BC do not have an answer to this question and are prepared simply to allow a certain amount of conceptual incoherence in Avienus’ text (p. 151). While I am generally sympathetic to this view (see below), I do believe that in this particular case, the poet is rather more consistent. In my opinion, there is a crucial difference between this author’s treatment of the myth of Dike and that of Aratus and Germanicus: Avienus’ Iustitia is less of an anthropomorphic goddess than a mere allegory. While from the time of Hesiod, Dike/Iustitia is, of course, always a personification, we are nevertheless, in Aratus, supposed to imagine her as a real person who interacts with mortals on a personal level. By contrast, Avienus’ Iustitia, though still imagined as anthropomorphic, is largely an abstraction: to say that she is dwelling among human beings is but another way of saying that human beings are just. To adopt such an allegorical reading (which would nicely fit in with Late Antique taste) actually solves a number of problems that BC note. The fact that already in the Silver Age the goddess appears to have left earth and shows her face only occasionally (318-325) is in open contradiction to Aratus, as is her final choice of a place on the firmament from which she can hardly, vix, see the earth (351): Aratus’ Dike leaves earth only in the Bronze Age (133f.), and the visibility of Virgo is specifically stressed (135). However, if Avienus’ Iustitia is to be understood as an allegory of justice rather than as a goddess who even after her catasterism still cares for mortals, then her increased removal from the human sphere makes good sense.
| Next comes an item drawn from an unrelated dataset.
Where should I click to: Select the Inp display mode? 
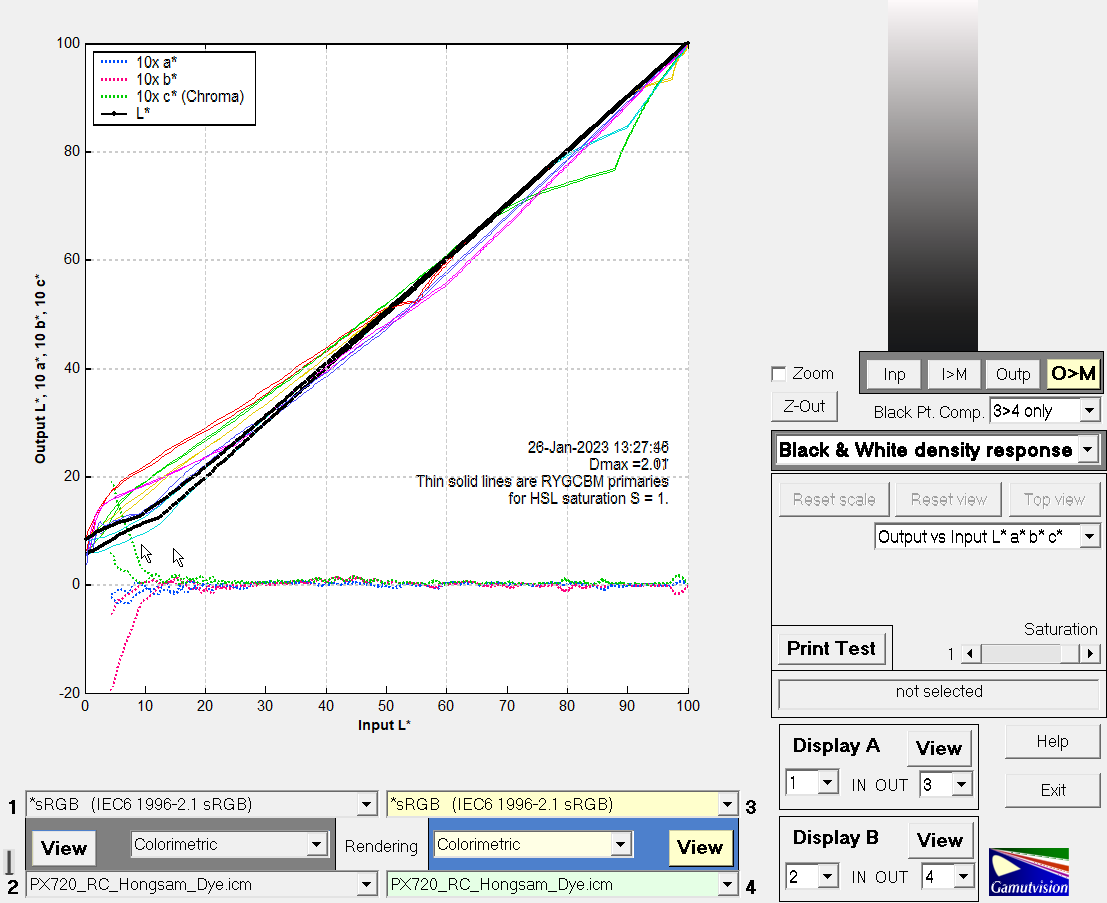click(894, 374)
While the commentary format can be cumbersome and more extensive general discussion would have been welcome, B and BC’s book has much to offer readers interested in Germanicus and Avienus, the history of the reception of Aratus, and the nature of intertextuality. Exploring the power of literary tradition, a power that can sometimes be nearly overwhelming to the individual writer, the authors ought to be commended especially for their willingness to accept self-contradictions in the texts they treat. Without either belittling their authors as “second-rate” muddle-heads or celebrating any presumed postmodern “ambiguity” on their part, B and BC take Germanicus’ and Avienus’ “incoherence” seriously, attempting to explain it with the interplay of their authors’ literary models. As a result, “coherence” emerges as a somewhat anachronistic concept—and something that is sometimes better eschewed. A lovely example is Avienus’ description of Astraeus, one of the possible fathers of Dike, aurea cuius / sidera sunt proles et qui pro munere morum / inculpabilium nomen dedit omnibus astris (279-281). As BC point out, this is a conflation of two Astraei, a god who fathered the stars (whence their designation astra) and a virtuous mortal astronomer who was divinely granted the privilege of naming all the individual stars (and who, the story goes, named Virgo for his daughter!). Now, logically speaking, the man cannot very well have been both—but are we not glad that Avienus has managed to remind us of both stories?